*TAREFAS:*
- A) Responda com base no texto sobre identidade no ciberespaço:
(i) Com quantos alteregos Rheingold diz se apresentar em comunidades virtuais distintas?
(ii) A que se deve o questionamento da autenticidade das relações estabelecidas no ciberespaço?
(iii) Que tipos de identidade, segundo a citação, podem ser encontrados nas manifestações do meio?
- B) Prossiga com o texto sobre identidade no ciberespaço a partir do ponto em que ele termina.

*TEXTO DE LEITURA:*

──────────────────────────────

Howard Rheingold, reconhecendo que se apresenta em comunidades virtuais distintas
com três ou quatro alteregos diferentes, nos diz que algumas pessoas se utilizam do
descentramento proporcionado pelos meios de comunicação mediados por computador
(CMC) para se relacionarem com outras pessoas na intenção de se tornarem próximas.
Entretanto, destaca que a autenticidade dessas relações estabelecidas no ciberespaço sempre é
questionada devido à dissimulação e ao distanciamento que o meio proporciona, criando um
contexto, até então, nunca experimentado na vida real.
A dissimulação e a auto-revelação fazem parte da gramática do discurso do
ciberespaço, como os cortes rápidos e as imagens intensas fazem parte da gramática
do discurso televisivo. A gramática dos meios de CMC envolve uma sintaxe de jogo
de identidade: podem encontrar-se identidades novas, falsas, múltiplas e
exploratórias em várias manifestações do meio (RHEINGOLD, 1996, p. 186).

──────────────────────────────

*DADOS FORNECIDOS:*

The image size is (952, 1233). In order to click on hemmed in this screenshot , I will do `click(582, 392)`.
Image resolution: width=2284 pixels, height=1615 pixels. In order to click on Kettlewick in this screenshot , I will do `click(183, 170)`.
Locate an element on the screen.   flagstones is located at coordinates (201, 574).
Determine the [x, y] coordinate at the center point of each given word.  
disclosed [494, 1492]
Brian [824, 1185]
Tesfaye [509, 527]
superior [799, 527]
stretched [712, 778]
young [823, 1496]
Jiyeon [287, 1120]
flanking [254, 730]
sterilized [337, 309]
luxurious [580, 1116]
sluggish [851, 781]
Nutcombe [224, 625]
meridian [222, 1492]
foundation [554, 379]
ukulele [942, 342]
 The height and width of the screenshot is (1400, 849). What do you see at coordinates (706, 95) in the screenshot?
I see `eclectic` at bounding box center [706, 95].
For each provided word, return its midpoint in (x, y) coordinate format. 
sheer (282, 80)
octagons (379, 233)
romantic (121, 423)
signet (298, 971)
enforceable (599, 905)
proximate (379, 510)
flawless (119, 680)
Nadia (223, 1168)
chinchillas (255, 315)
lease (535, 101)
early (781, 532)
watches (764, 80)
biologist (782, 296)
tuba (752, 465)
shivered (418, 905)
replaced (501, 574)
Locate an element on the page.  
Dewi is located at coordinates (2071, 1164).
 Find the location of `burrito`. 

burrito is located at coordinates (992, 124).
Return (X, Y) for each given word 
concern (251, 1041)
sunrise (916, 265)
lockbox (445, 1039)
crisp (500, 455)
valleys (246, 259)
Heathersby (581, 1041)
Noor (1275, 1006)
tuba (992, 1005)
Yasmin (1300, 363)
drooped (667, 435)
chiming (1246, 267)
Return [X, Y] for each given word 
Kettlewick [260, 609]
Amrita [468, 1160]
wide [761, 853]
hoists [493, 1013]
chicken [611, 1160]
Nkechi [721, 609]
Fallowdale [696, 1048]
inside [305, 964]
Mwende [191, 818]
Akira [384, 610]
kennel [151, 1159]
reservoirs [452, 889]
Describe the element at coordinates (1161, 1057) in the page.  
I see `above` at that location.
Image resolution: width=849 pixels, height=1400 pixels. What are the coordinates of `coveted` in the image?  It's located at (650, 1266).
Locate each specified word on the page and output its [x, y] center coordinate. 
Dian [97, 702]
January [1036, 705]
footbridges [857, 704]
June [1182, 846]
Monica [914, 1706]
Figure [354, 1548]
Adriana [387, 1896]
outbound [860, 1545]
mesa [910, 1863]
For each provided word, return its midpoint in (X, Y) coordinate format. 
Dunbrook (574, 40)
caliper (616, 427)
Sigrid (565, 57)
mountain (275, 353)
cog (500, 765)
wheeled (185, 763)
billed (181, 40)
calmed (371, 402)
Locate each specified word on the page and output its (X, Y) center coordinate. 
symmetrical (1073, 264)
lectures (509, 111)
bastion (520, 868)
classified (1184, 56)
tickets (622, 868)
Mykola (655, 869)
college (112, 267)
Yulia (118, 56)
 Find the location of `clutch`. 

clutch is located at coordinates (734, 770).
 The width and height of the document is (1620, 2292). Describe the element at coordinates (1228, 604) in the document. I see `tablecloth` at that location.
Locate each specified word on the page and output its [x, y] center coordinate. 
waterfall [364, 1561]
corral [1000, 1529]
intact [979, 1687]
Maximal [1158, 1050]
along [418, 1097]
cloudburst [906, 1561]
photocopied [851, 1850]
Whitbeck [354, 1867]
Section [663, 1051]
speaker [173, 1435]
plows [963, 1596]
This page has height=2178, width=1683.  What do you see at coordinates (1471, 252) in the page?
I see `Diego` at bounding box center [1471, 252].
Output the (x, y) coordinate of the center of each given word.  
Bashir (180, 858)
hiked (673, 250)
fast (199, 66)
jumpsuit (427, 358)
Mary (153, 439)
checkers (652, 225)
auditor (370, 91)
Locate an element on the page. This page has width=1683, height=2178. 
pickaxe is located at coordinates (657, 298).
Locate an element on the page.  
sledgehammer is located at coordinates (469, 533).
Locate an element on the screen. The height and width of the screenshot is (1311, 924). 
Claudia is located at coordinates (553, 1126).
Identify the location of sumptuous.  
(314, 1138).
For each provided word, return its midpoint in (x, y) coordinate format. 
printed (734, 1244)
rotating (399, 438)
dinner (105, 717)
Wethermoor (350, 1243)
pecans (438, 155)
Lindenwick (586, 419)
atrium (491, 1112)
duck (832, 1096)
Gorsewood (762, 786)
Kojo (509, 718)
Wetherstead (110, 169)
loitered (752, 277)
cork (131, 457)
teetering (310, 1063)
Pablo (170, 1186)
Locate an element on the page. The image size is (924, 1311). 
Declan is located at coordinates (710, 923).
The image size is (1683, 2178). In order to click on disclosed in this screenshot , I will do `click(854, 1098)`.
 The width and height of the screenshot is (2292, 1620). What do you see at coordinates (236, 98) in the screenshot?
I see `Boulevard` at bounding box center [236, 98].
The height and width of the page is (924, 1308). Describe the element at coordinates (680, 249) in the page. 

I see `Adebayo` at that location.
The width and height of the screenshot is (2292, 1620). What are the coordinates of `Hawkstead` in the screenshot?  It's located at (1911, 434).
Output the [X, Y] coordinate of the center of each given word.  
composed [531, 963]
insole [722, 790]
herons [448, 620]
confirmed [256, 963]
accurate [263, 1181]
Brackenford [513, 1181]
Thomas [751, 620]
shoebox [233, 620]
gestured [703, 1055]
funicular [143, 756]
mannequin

──────────────────────────────

*RESPOSTAS ESPERADAS:*
- A)
(i) Com três ou quatro alteregos diferentes.
(ii) À dissimulação e ao distanciamento que o meio proporciona.
(iii) Identidades novas, falsas, múltiplas e exploratórias.

- B)
Na cultura da simulação o conceito de construção da identidade ganha destaque por
estarmos diante de um contexto cultural mais vasto, onde um desgaste progressivo e lento das
fronteiras entre o real e o virtual, o animado e o inanimado, o eu unitário e o eu múltiplo,
ocorre tanto no âmbito da investigação científica como nos padrões da vida quotidiana. Desde
cientistas que pesquisam novas formas de vida artificial até crianças transformando-se numa
série de personagens virtuais, iremos nos deparar com numerosas e fundamentais evidências
de alteração na maneira como criamos e vivemos a identidade.
É na Internet que as nossas confrontações com os aspectos da tecnologia que ferem a
nossa concepção de identidade humana são mais acessas, cruas até. Nas
comunidades em tempo real do ciberespaço, encontramo-nos no limiar entre o real e
o virtual, inseguros da nossa posição, inventando-nos a nós mesmos à medida que
progredimos (TURKLE, 1997, p. 13).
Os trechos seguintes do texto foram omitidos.